Outra tendência é discutir os movimentos sociais e saúde, mas não especificamente a RSB, o que levou esses estudos a tratarem todos os movimentos relacionados à saúde, como uma reformas restritas à saúde, deixando de considerar mudanças mais amplas do ponto de vista democrático e societário. Ainda que parte da reivindicação da RSB seja a implantação do SUS, suas concepções transcendem as políticas estatais e traduzem-se em um projeto de sociedade. Vale ressaltar a singularidade do MRSB, o que dificulta que ele seja estudado a partir das teorias contemporâneas dos movimentos sociais. Vale lembrar que o MRSB não é um grupo de interesses, ele reúne pessoas, entidades e órgãos estatais e abarca um leque distinto de grupos e interesses políticos.
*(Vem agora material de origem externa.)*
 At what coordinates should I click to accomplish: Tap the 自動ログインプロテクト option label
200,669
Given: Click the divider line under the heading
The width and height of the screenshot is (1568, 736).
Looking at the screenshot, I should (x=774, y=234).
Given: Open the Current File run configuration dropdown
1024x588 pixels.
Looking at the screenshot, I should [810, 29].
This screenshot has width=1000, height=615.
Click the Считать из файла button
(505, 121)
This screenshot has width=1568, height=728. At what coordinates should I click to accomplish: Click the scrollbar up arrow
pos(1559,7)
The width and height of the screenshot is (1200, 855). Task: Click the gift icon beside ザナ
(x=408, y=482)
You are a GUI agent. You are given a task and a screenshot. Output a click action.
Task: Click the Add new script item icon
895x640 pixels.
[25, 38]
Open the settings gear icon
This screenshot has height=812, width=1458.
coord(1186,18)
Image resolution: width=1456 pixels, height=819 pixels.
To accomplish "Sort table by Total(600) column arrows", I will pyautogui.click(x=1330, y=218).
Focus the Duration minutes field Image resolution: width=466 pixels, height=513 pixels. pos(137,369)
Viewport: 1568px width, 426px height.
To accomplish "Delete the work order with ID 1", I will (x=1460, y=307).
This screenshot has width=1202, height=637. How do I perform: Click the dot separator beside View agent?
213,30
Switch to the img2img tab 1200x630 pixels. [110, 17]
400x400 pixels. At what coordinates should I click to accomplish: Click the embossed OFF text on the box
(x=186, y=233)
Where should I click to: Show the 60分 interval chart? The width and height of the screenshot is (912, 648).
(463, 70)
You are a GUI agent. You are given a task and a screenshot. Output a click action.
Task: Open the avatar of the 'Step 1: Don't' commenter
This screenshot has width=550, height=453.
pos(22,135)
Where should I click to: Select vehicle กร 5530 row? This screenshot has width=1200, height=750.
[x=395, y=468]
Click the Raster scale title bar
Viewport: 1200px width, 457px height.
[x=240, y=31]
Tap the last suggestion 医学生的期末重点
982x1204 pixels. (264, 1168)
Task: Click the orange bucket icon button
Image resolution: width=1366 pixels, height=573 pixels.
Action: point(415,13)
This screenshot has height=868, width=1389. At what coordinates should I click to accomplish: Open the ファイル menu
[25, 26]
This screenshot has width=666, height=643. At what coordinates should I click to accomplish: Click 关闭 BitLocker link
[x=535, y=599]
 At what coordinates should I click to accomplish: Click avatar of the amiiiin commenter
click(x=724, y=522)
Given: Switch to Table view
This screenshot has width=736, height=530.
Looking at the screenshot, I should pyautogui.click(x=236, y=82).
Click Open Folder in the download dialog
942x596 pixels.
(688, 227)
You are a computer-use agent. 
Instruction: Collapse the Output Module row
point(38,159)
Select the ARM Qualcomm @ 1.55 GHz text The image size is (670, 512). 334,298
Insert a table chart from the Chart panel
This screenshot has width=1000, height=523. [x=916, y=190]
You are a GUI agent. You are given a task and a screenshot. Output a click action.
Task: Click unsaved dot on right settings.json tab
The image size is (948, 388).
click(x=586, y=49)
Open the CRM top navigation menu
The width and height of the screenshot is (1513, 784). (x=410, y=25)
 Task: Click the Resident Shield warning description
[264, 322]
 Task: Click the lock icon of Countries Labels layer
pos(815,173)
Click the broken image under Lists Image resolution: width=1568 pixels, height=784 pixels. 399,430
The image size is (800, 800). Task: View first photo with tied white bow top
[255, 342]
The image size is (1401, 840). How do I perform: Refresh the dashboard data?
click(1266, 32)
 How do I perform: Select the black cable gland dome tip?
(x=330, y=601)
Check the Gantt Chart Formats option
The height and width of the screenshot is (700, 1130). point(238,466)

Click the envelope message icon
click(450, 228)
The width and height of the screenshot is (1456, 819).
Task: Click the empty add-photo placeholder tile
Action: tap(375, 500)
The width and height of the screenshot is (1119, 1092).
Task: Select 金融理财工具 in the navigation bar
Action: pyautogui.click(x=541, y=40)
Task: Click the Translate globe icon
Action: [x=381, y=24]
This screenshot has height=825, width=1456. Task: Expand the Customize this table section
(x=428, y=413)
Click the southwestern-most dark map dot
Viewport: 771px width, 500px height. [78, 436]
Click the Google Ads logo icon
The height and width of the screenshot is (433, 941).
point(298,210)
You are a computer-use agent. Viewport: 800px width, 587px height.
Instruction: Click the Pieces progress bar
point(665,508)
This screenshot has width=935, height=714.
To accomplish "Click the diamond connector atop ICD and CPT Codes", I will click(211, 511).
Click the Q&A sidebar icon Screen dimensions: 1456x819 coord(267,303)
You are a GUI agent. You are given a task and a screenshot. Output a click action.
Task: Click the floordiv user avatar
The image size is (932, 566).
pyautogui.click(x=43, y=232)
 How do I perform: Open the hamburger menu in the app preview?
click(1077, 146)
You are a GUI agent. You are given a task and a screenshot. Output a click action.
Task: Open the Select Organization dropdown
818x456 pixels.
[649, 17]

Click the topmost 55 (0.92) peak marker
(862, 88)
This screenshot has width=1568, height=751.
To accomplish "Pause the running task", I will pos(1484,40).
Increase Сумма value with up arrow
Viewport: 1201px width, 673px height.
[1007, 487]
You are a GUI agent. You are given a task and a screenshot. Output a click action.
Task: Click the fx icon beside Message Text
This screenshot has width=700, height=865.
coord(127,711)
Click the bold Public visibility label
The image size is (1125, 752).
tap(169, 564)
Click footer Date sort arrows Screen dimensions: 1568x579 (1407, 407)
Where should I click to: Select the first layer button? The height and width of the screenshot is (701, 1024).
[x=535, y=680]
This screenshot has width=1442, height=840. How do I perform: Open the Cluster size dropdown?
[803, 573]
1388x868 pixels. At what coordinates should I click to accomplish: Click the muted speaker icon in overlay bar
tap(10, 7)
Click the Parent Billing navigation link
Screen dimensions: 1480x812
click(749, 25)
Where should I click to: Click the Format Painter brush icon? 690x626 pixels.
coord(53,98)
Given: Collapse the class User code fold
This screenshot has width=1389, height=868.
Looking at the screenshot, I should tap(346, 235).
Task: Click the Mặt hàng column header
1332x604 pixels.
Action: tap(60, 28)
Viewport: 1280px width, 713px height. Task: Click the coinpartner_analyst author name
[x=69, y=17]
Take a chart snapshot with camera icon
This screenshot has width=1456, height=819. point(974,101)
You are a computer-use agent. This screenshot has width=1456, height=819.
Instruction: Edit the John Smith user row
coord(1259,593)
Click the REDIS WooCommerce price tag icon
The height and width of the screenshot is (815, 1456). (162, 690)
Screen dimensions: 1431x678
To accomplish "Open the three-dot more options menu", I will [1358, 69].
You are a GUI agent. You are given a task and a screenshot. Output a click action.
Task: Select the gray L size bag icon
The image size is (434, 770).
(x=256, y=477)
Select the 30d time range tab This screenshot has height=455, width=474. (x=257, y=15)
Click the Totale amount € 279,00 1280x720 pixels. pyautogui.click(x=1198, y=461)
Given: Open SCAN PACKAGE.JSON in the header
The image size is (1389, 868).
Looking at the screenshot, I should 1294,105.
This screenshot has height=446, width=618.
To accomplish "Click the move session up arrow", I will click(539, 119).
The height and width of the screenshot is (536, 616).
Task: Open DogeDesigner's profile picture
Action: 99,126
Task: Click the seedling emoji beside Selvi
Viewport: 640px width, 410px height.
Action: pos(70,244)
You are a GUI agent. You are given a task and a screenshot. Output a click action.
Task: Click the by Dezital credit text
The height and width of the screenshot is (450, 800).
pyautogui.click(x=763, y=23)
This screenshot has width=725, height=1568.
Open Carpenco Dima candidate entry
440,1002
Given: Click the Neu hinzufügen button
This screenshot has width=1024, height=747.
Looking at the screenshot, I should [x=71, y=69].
Ainda há uma lacuna no que diz respeito à análise historiográfica e política da RSB em si. O aprofundamento nesse debate possibilitaria melhores compreensões e poderíamos redirecionar o movimento. Sem esse olhar refinado, seguimos martelando no SUS como um direito de todos e um dever do Estado, na idealística visão de que basta uma lei garantir um direito e como por um passe de mágica, esse direito será cumprido. É incrível perceber a repetição das lutas e dos jargões do: “cumpra-se a lei”, “tirem o SUS do papel”; como se fosse possível vendar os olhos do capital e investir todo o montante de recursos necessários para SUS. Sem analisar a correlação de forças, o nível de organização da classe trabalhadora e a condição concreta com que a burguesia opera a economia, o SUS não passa de letra morta.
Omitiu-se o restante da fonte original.